So often I hear people say, “I’d love to go to therapy but I wouldn’t even know where to start!” My advice, as a therapist, is simple: just begin.
There’s no perfect way to tell your story – it’s complicated because you’re a real person who has lived for 20, 30, 40, etc years and has had a lot happen to make you who you are today. Starting anywhere you feel comfortable is perfectly fine. I often ask clients, “Do you know what you’d like to talk about or would you like me to ask you some questions to get going?” It’s common for people to show up and know they need help, but just not know exactly how to express their needs. It’s my job to guide you and give you a little direction. Oftentimes, there will be a “final straw” that brings someone to therapy such as a breakup, loss of job, or major fight with their significant other. In these cases, starting with what happened today and working backwards can feel helpful. If there is no “urgent need” though, maybe starting with how you’ve been feeling about life recently would give you a place to begin. In fact, starting counseling when you’re not in crisis can be wonderful because you have the mental space to start developing good coping strategies for when you do face difficulties.

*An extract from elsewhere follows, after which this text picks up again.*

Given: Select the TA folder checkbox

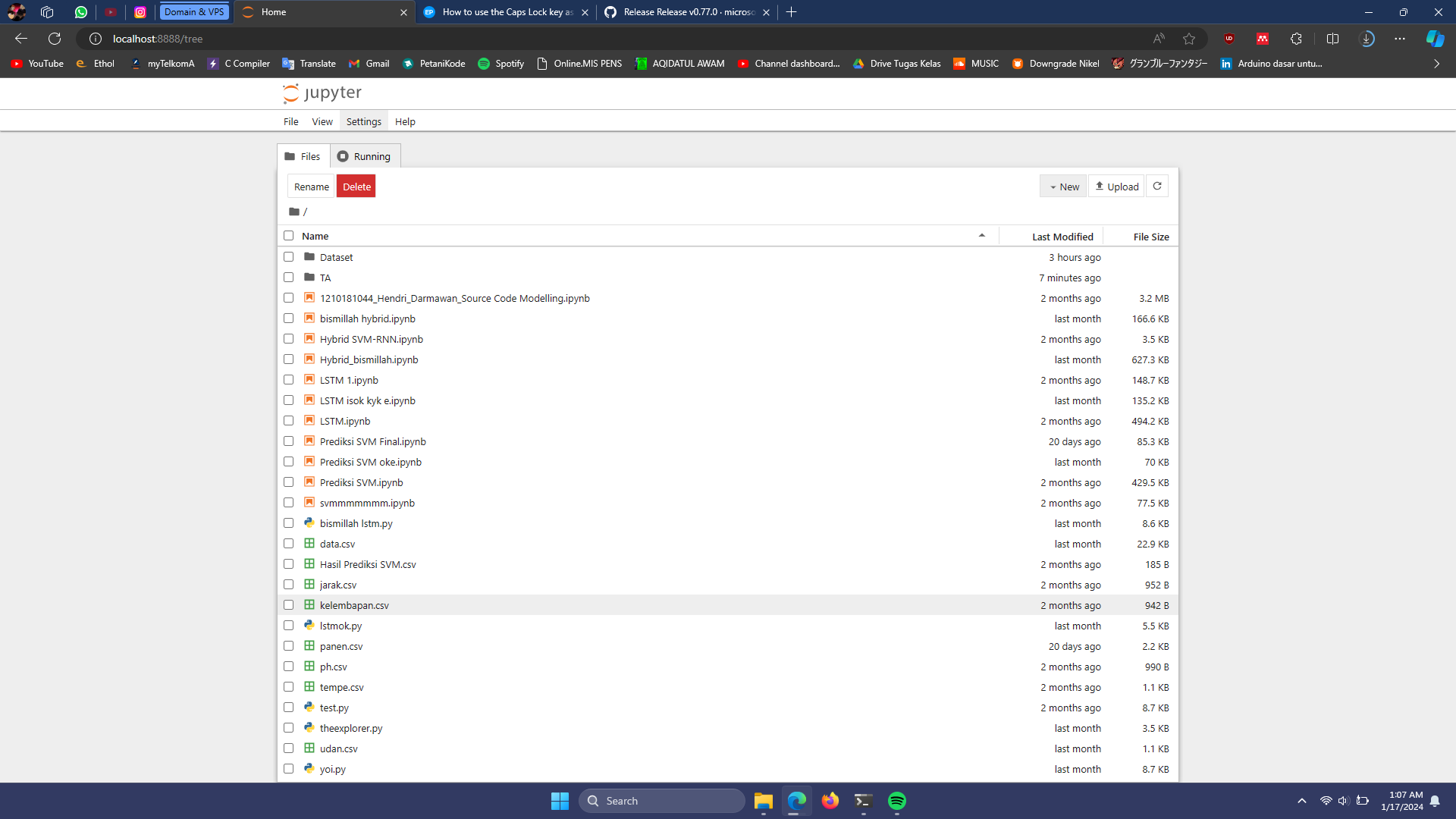Looking at the screenshot, I should tap(288, 278).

Remembering that therapy (like most things in life!) is a process and not a race is important. Everything doesn’t need to come out in the first session. As counselors, we are also really good at picking out what’s important and asking you clarifying questions to assist us in getting the information we need to best help you so don’t worry about feeling scattered – we can put it all together.
I remember wanting to try out minimalism last year and just standing there, staring at all my stuff, wondering where to even start because there was so. much. After several weeks of doing nothing, I realized that I was no closer to my goal of getting rid of things I don’t need because I was paralyzed by fear of not starting the “right” way. Finally, I looked at the chaotic mess of books on my shelf and started making piles of what to keep and what to give away. I felt so accomplished after clearing those books away that it gave me the momentum I needed to move on to my closet and then the kitchen, etc. The moral of this story is that to get un-stuck, I just needed to begin somewhere, anywhere.